### THE EXERCISE
Update the records below by changing every "screenshot" to "screen capture", keeping everything else the same.

Stored items from a collection
————————

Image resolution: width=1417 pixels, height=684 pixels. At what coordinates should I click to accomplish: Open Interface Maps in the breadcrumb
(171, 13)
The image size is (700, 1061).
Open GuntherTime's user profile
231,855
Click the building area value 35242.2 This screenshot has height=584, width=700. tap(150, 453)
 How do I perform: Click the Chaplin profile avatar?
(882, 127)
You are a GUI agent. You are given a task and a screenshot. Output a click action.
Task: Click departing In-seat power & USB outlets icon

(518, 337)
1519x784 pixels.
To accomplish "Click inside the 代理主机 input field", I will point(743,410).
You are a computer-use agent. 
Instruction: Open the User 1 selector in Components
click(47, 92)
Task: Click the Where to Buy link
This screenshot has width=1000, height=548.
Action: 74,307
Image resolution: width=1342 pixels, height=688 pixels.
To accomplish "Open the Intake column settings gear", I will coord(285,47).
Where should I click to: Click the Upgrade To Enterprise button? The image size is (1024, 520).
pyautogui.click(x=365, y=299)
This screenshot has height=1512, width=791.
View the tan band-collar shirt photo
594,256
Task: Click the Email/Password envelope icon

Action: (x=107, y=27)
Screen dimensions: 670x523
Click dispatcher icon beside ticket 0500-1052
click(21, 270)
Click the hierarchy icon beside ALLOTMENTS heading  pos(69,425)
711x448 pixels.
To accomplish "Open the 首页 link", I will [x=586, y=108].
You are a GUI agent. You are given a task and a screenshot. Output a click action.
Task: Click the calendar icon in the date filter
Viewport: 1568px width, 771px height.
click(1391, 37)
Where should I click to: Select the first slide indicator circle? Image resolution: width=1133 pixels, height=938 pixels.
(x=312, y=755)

————————

### ANSWER BELOW
Image resolution: width=1417 pixels, height=684 pixels. At what coordinates should I click to accomplish: Open Interface Maps in the breadcrumb
(171, 13)
The image size is (700, 1061).
Open GuntherTime's user profile
231,855
Click the building area value 35242.2 This screen capture has height=584, width=700. tap(150, 453)
 How do I perform: Click the Chaplin profile avatar?
(882, 127)
You are a GUI agent. You are given a task and a screen capture. Output a click action.
Task: Click departing In-seat power & USB outlets icon

(518, 337)
1519x784 pixels.
To accomplish "Click inside the 代理主机 input field", I will point(743,410).
You are a computer-use agent. 
Instruction: Open the User 1 selector in Components
click(47, 92)
Task: Click the Where to Buy link
This screen capture has width=1000, height=548.
Action: 74,307
Image resolution: width=1342 pixels, height=688 pixels.
To accomplish "Open the Intake column settings gear", I will coord(285,47).
Where should I click to: Click the Upgrade To Enterprise button? The image size is (1024, 520).
pyautogui.click(x=365, y=299)
This screen capture has height=1512, width=791.
View the tan band-collar shirt photo
594,256
Task: Click the Email/Password envelope icon

Action: (x=107, y=27)
Screen dimensions: 670x523
Click dispatcher icon beside ticket 0500-1052
click(21, 270)
Click the hierarchy icon beside ALLOTMENTS heading  pos(69,425)
711x448 pixels.
To accomplish "Open the 首页 link", I will [x=586, y=108].
You are a GUI agent. You are given a task and a screen capture. Output a click action.
Task: Click the calendar icon in the date filter
Viewport: 1568px width, 771px height.
click(1391, 37)
Where should I click to: Select the first slide indicator circle? Image resolution: width=1133 pixels, height=938 pixels.
(x=312, y=755)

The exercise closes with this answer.